Only lines that contain the word "accomplish" belong in the answer; copy them from the records below.

§ Extracted records
+===+
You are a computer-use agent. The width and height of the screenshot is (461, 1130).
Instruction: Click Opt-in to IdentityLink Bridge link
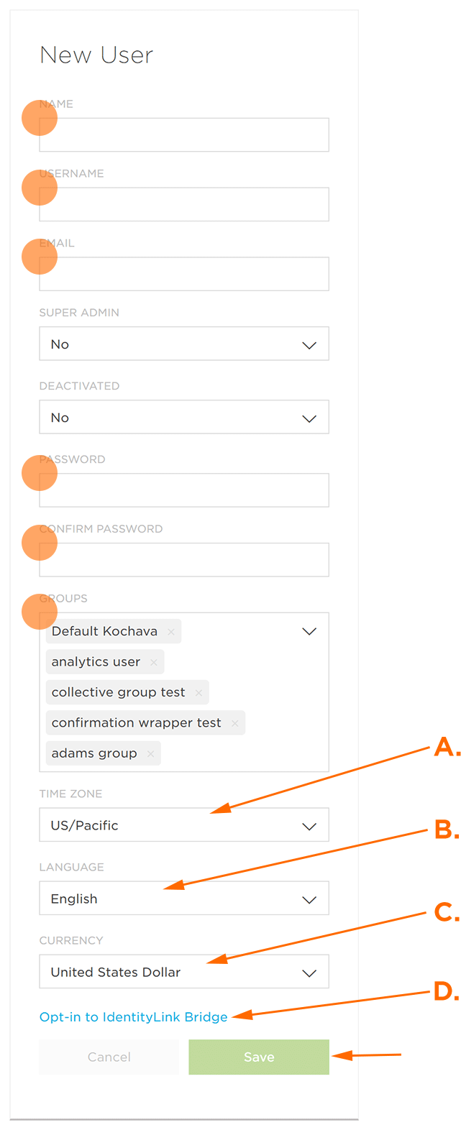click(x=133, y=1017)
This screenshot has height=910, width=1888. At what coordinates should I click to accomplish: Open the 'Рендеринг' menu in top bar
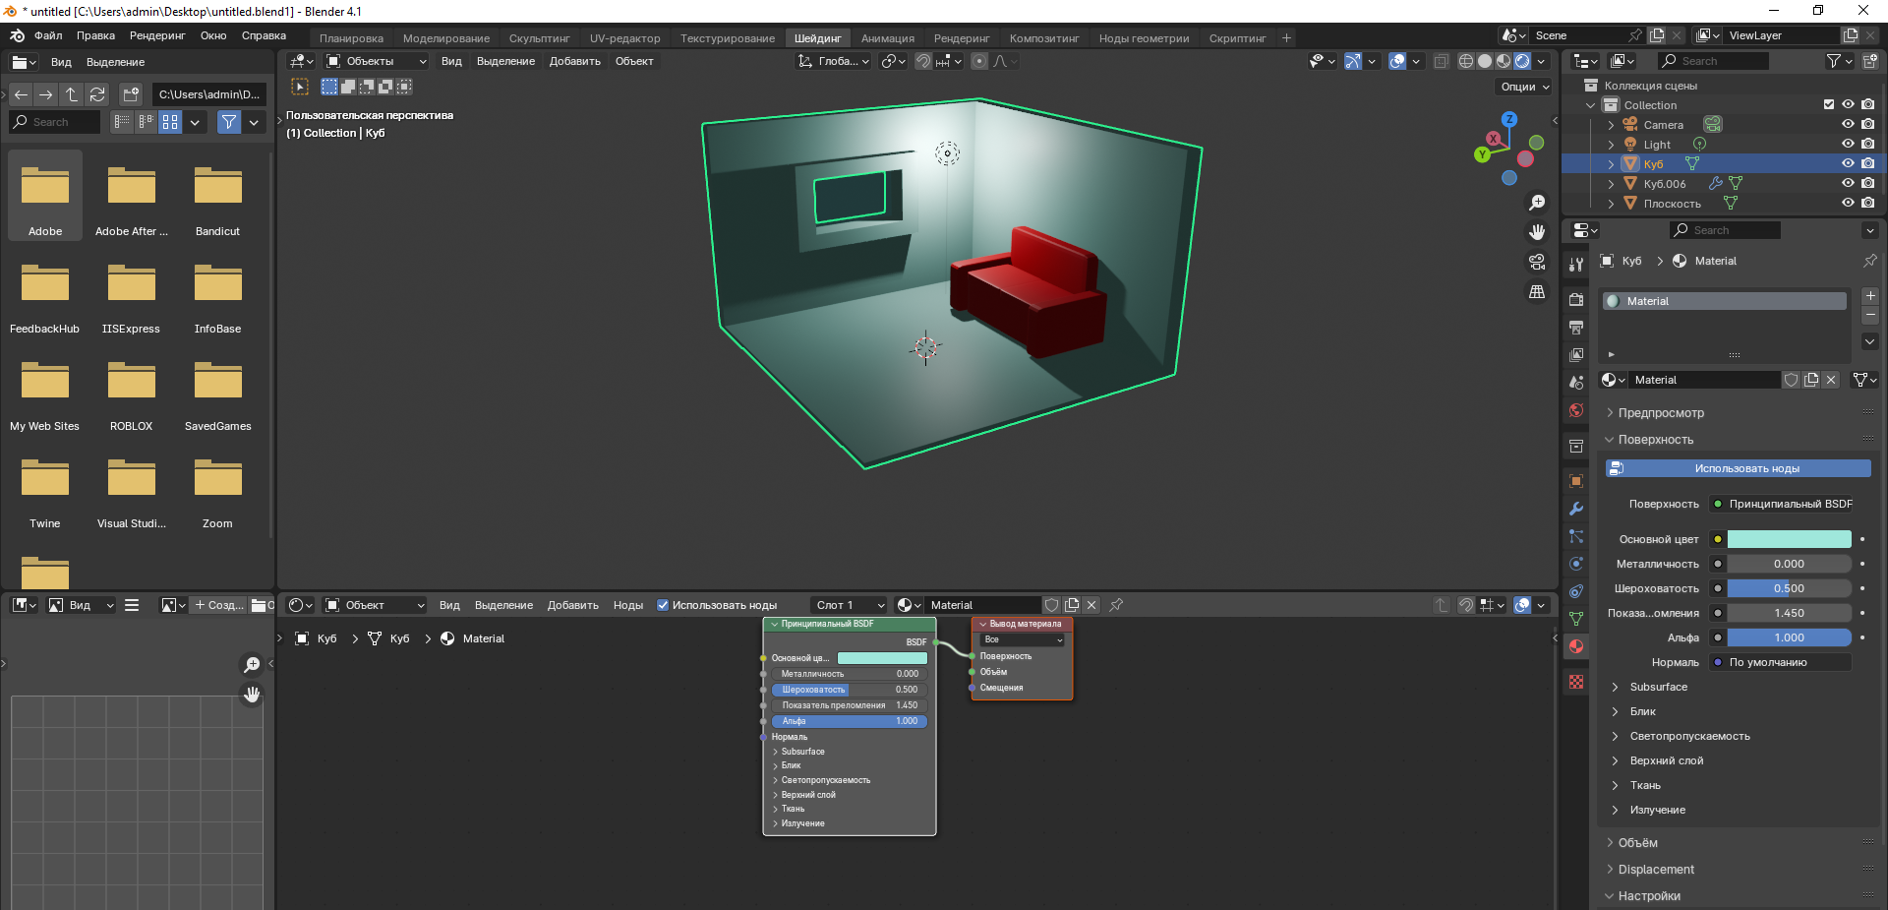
+===+
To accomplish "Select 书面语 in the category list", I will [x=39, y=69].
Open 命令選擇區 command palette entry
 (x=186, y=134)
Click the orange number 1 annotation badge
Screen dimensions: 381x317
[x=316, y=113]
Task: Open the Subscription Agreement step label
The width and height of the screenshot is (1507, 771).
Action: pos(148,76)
+===+
§ Response to this exercise
This screenshot has height=910, width=1888. At what coordinates should I click to accomplish: Open the 'Рендеринг' menu in top bar
To accomplish "Select 书面语 in the category list", I will [x=39, y=69].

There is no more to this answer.